The diagnostic evaluation was prospective and multi-site. In total, 3,043 individuals were tested individually and also as part of 771 pooled samples. Results were compared to culture as the microbiological reference standard. Overall sensitivity for pooled Xpert Ultra was 85.8% (95% CI: 79.8-90.6), while individual Xpert Ultra sensitivity was 89.2% (83.7-93.4). Specificity was high for both approaches: pooled Xpert Ultra 98.9% (98.4-99.2) and individual Xpert Ultra 98.1% (97.5-98.6). The pooled approach detected 100% of the high, medium, and low burden categories that individual testing identified, but performance declined for very low bacterial loads (81.8%) and especially trace results (31.4%). The study also included a cost analysis based on cartridge usage: pooled testing reduced cartridge use and associated cost by 55.8% compared with individual testing. Throughout, the work used Xpert ® MTB/RIF Ultra (Xpert Ultra) as the molecular test under evaluation.

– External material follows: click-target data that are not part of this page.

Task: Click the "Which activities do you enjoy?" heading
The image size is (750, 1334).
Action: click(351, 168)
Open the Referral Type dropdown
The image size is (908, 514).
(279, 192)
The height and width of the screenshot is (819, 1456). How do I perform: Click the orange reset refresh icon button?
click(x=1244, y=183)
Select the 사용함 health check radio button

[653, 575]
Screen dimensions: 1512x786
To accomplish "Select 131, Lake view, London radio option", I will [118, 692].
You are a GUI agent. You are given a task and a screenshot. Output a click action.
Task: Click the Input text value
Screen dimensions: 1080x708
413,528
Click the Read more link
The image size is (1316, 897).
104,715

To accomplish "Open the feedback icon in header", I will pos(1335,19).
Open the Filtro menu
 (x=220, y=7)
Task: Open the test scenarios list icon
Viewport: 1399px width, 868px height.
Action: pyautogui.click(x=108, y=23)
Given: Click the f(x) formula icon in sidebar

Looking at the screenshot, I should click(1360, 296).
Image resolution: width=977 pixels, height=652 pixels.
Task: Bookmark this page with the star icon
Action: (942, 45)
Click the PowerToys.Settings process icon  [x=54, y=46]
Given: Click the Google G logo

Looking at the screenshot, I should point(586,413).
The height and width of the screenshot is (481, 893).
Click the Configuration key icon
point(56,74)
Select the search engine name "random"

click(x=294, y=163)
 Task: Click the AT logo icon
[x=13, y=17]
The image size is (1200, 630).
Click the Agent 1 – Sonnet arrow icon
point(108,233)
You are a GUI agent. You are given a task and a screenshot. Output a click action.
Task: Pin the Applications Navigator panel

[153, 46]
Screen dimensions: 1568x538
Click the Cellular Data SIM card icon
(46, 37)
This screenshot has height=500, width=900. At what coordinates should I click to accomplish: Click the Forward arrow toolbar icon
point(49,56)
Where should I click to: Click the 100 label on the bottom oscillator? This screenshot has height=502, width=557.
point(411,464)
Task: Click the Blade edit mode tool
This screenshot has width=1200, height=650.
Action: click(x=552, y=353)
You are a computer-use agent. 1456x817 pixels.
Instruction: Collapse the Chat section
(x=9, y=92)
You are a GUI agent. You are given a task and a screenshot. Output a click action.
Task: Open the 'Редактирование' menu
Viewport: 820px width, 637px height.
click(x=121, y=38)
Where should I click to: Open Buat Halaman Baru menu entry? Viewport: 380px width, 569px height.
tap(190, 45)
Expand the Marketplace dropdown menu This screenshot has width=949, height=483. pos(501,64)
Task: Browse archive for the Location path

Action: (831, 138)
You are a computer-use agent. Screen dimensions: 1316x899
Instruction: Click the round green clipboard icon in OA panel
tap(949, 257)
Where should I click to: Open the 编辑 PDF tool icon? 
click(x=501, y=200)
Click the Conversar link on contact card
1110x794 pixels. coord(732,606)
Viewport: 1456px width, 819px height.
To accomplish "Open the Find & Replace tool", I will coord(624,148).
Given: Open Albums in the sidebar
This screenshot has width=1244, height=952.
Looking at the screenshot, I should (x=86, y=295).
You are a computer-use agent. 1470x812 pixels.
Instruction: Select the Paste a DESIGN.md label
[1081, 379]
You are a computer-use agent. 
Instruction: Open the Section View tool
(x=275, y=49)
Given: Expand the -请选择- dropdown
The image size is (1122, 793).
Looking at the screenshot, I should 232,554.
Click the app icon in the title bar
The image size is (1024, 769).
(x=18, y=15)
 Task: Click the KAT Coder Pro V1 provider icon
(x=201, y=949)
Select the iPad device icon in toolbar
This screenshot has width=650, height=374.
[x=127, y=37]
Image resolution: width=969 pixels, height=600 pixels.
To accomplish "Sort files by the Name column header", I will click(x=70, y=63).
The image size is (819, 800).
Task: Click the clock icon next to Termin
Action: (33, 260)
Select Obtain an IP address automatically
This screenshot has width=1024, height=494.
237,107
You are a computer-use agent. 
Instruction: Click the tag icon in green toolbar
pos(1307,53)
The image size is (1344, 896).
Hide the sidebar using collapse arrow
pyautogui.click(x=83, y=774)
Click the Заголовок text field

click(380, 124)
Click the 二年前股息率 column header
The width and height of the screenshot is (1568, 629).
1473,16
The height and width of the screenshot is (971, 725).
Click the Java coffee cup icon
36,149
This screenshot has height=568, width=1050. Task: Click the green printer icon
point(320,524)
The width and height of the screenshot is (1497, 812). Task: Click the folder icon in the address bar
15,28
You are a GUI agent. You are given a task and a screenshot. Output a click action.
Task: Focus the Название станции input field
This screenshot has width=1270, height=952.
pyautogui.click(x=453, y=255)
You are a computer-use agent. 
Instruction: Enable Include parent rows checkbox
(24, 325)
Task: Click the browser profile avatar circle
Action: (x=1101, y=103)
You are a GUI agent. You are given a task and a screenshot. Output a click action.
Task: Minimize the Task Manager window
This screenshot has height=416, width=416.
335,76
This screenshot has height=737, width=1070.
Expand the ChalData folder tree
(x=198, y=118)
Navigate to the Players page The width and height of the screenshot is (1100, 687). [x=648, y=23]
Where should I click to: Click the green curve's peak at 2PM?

The findings show a clear trade-off that could favor pooled testing in many programmatic settings. Pooled sputum testing with Xpert Ultra offered diagnostic performance close to individual testing overall, while delivering a large reduction in cartridge use and cost. That makes pooled testing attractive for scaling up molecular TB diagnosis where cartridge cost is the limiting factor. At the same time, the weaker detection for very low and trace categories highlights an important limitation: some low-burden infections are less likely to be found when samples are pooled. Programs considering pooling will need to weigh the benefit of testing many more people against the risk of missing a subset of low-burden cases, and may choose pooling strategies based on local prevalence, the priorities of case finding, and the acceptability of that trade-off. In countries such as Bangladesh, the authors conclude pooled Xpert Ultra testing offers a practical, scalable option to expand access to rapid molecular diagnosis of pulmonary TB (PTB) in resource-limited, high-burden settings.
Pooled sputum Xpert Ultra testing could allow TB programs in resource-limited settings to test far more people with the same budget. However, some very low and trace-positive infections may be missed, so programs should balance coverage gains against sensitivity loss.